Bonolino und das Christkind

Schneeflöckchen rieselten wie kleine Wattebäusche vom Himmel, Eisblumen bevölkerten in bizarren Formen die Fenster. Der Winter hatte Einzug gehalten und trieb mich mitsamt meinem Planschbecken in ein beheiztes Gartenhäuschen, das eigens für mich errichtet worden war.

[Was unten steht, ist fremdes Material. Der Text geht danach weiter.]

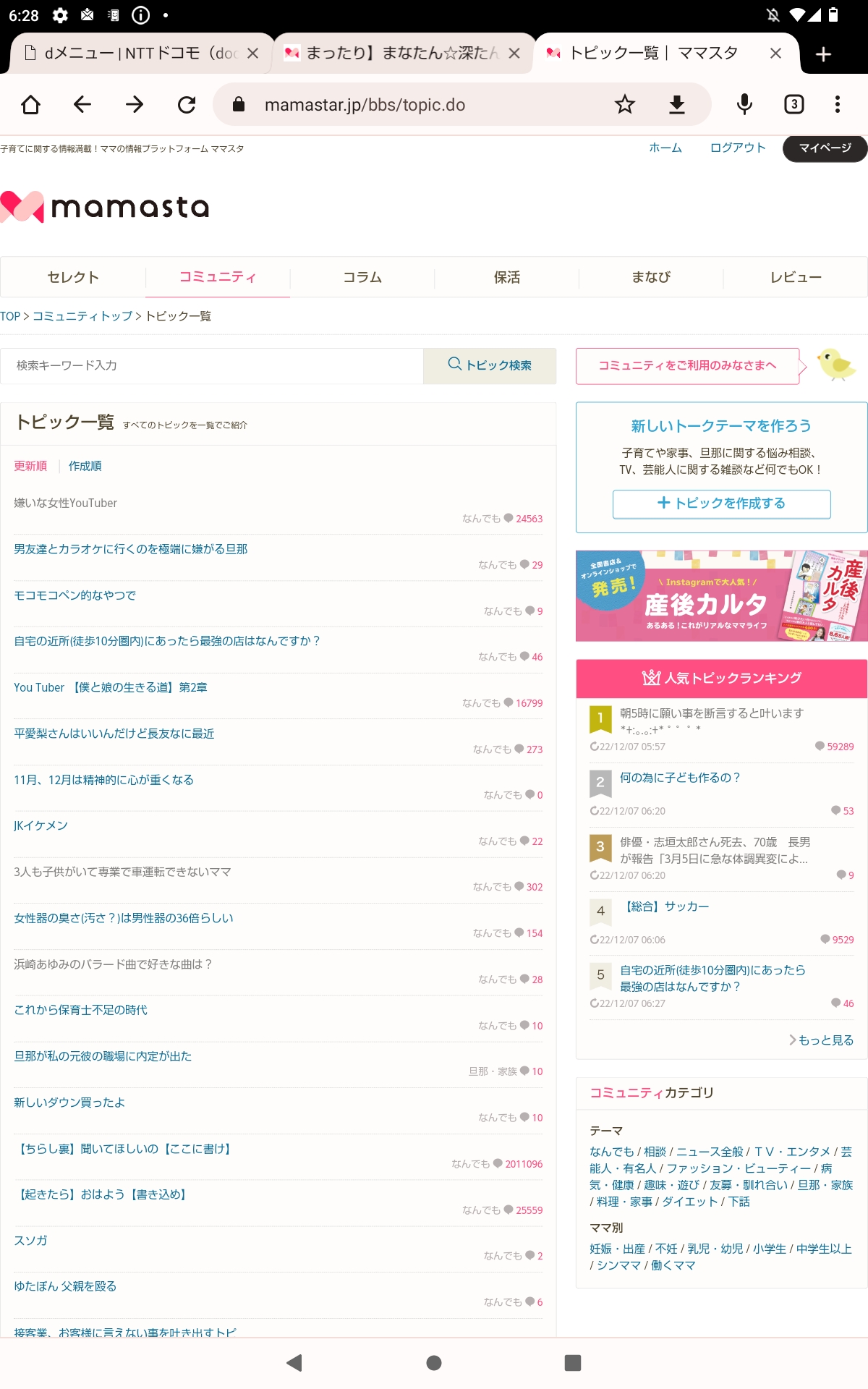Expand ranking with もっと見る
The image size is (868, 1389).
click(822, 1040)
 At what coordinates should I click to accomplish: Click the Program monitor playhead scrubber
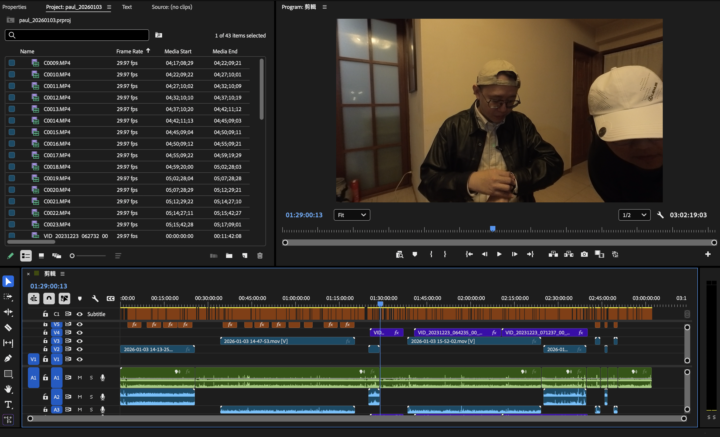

Auch MauMau, Knabber und Türülü waren vor der Kälte in mein neues gemütliches Heim geflüchtet. Während die kleine schwarze Katze auf dem warmen Ofen vor sich hin schnurrte und das Eichhörnchen Haselnüsse aus der Plätzchenschale mopste, um sie in Pantoffeln, Blumentöpfen und Schubladen zu verstecken, stolzierte das Amselmännchen mit aufgeplustertem Gefieder über die Fensterbank.

„Früher hätte es das nicht gegeben – Amseln und Eichhörnchen in der warmen Stube! Wir sollten uns was schämen, Knabber! Wir sind doch Wildtiere!“, zwitscherte Türülü und klopfte mit dem Schnabel gegen die Fensterscheibe.

„Wiesoooooo?“ Knabber war gerade in einen Gummistiefel gerutscht und man sah nur noch den Schwanz wild hin und her zucken. „MauMau und Bonolino sind ja auch drinnen. Brauchen die sich nicht zu schämen?“

MauMau öffnete ein Auge und gähnte herzhaft. „Ich bin ja auch eine Hauskatze und kein Schneeleopard. Sieht man doch an der Farbe. Und von einem wilden Tier kann man bei Bonolino nun wirklich nicht sprechen.“

MauMau schläft zufrieden auf ihrem Kissen

Mein erster Impuls war, mich lautstark zu beschweren, dann besann ich mich aber eines Besseren und zog Knabber aus dem Gummistiefel. „Wir sind eben ganz besondere Tiere. Schließlich können wir sprechen!“, gab ich zu bedenken, „da scheinen mir eine behagliche Kammer und regelmäßige Mahlzeiten durchaus angebracht.“

„Ganz deiner Meinung! Aber können denn nicht alle Tiere sprechen?“, fragte Knabber und sprang in den mit Strohsternen, Glaskugeln und Lametta geschmückten Gummibaum, der bei der Aktion bedrohlich ins Schwanken geriet.

„Eigentlich schon. Allerdings können die Menschen Tiere normalerweise nur in einer einzigen Nacht des Jahres verstehen: in der Weihnachtsnacht!“ MauMau blickte bedeutungsschwer in die Runde und genoss den Anblick der überraschten Gesichter.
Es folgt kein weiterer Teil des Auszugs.